The First Successful Reaper.
The McCormick Reaper of 1845 in the Field, with a Seat Added for the Raker
Formerly the raker walked by the side of the machine.
In 1831 came McCormick’s reaper, the first practical machine of its kind ever taken into the field. It was crude at first, but improved from year to year. Although McCormick’s reaper was not patented until 1834, one year after the patent granted to Obed Hussey for his reaper, young McCormick gave a public exhibition in Virginia three years before, in 1831. It was in the fall of that year when Cyrus McCormick hitched four horses to his machine, which had been built in the old blacksmith shop at Steel’s Tavern, and drove into a field of late oats on the farm of John Steele, adjoining his father’s. The reproduction of an old lithograph depicting this scene indicates the interest of the neighbors in this event. Although the United States had been established more than fifty years past, this was the first grain that had ever been cut by machinery. McCormick’s machine continued to operate to the surprise of everyone and in less than half a day had reaped six acres of oats—as much as six men would have done by the old-fashioned method.
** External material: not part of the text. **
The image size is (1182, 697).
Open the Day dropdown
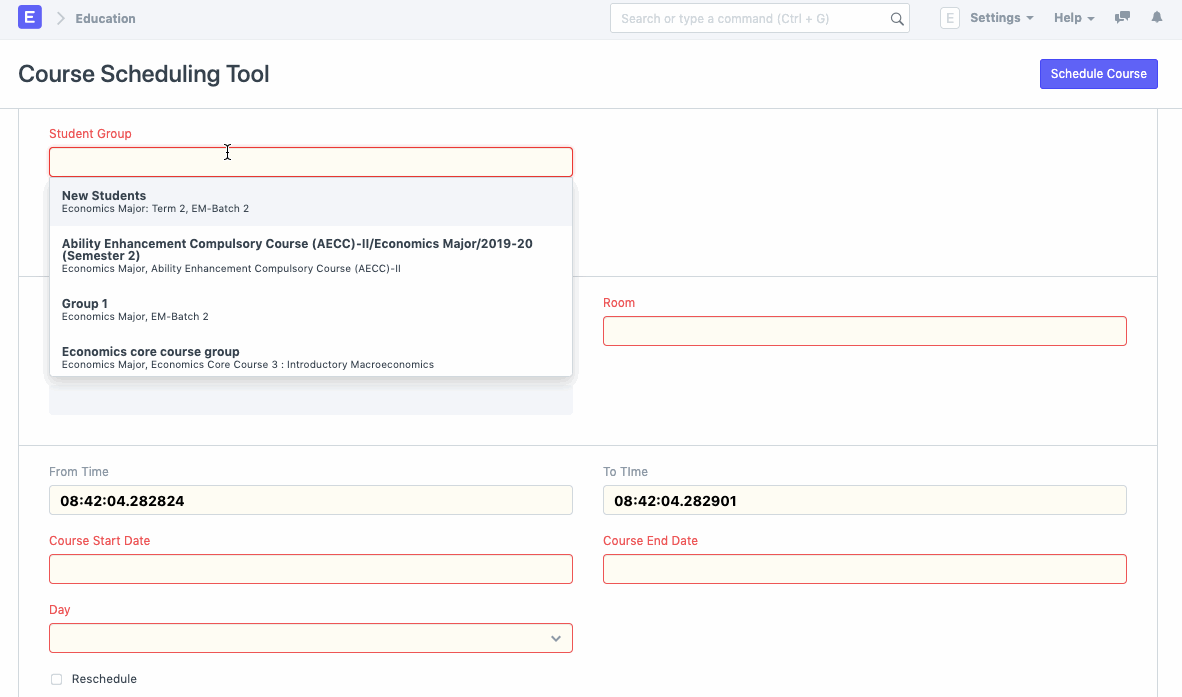click(310, 637)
This was not the first attempt of a McCormick to solve the problem of harvesting wheat by machinery, for Robert McCormick, the father of Cyrus, had, himself, worked on a machine of this kind as far back as 1816. His father tried it again in 1831 and abandoned it, and in that same year the son Cyrus took up the work and started the world toward cheaper bread.
McCormick Reaper of 1858
The first practical reaper taken into the field in 1831 embodied the essential parts of the reaper with which we are familiar. It had a platform for receiving the grain, a knife for cutting it, supported by stationary fingers over the edge, and a reel to gather it. The driver of the machine rode one of the horses, while the man who raked off the grain walked by the side of the machine.